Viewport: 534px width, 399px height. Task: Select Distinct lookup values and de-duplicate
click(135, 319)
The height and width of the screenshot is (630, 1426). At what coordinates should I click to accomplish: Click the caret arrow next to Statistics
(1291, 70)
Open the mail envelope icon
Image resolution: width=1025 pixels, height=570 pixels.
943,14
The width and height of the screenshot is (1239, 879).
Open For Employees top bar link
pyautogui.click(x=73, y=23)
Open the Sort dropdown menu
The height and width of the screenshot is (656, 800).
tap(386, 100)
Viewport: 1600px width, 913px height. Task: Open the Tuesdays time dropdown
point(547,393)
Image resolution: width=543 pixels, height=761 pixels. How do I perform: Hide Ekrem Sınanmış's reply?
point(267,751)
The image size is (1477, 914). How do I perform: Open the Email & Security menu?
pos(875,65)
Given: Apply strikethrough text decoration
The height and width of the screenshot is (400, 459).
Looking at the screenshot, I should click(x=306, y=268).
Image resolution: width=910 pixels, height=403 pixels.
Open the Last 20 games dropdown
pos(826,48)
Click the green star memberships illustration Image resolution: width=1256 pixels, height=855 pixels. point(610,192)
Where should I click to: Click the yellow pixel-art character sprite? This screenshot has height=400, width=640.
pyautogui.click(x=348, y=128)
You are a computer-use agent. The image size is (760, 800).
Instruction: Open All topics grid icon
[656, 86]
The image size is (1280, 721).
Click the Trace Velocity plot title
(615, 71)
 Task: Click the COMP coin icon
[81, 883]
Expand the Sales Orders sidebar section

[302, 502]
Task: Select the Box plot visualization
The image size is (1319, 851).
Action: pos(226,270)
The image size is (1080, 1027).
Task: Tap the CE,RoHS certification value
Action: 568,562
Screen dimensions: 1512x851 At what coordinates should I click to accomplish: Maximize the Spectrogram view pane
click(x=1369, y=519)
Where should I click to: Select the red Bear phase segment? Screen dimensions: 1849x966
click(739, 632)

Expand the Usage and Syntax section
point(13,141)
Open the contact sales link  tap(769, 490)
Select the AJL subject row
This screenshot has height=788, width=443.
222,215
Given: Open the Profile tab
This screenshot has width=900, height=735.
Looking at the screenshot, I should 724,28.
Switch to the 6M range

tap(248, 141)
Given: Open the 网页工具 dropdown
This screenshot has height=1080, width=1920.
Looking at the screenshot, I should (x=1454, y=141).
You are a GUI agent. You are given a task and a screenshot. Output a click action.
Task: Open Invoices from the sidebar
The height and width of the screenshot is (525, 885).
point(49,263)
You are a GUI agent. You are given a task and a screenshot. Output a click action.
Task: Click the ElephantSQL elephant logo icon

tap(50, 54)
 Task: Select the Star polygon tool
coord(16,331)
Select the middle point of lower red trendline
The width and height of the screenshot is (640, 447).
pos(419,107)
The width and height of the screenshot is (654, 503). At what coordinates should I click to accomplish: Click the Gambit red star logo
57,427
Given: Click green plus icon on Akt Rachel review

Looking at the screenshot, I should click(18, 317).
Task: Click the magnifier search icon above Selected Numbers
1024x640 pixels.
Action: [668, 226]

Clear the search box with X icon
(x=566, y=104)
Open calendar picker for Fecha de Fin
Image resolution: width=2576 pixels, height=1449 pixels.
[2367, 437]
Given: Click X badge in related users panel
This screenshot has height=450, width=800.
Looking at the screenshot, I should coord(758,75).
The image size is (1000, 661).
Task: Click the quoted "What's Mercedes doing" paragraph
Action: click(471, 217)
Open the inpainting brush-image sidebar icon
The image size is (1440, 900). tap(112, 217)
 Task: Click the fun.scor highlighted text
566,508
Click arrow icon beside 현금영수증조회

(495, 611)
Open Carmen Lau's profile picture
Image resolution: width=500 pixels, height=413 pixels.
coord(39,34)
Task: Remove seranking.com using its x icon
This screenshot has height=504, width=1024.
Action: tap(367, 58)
########################################
What to work on:
Count the lines of the entries that contain the string "icon", treating uppercase and lowercase as different. Give only the number.

Completed task:
10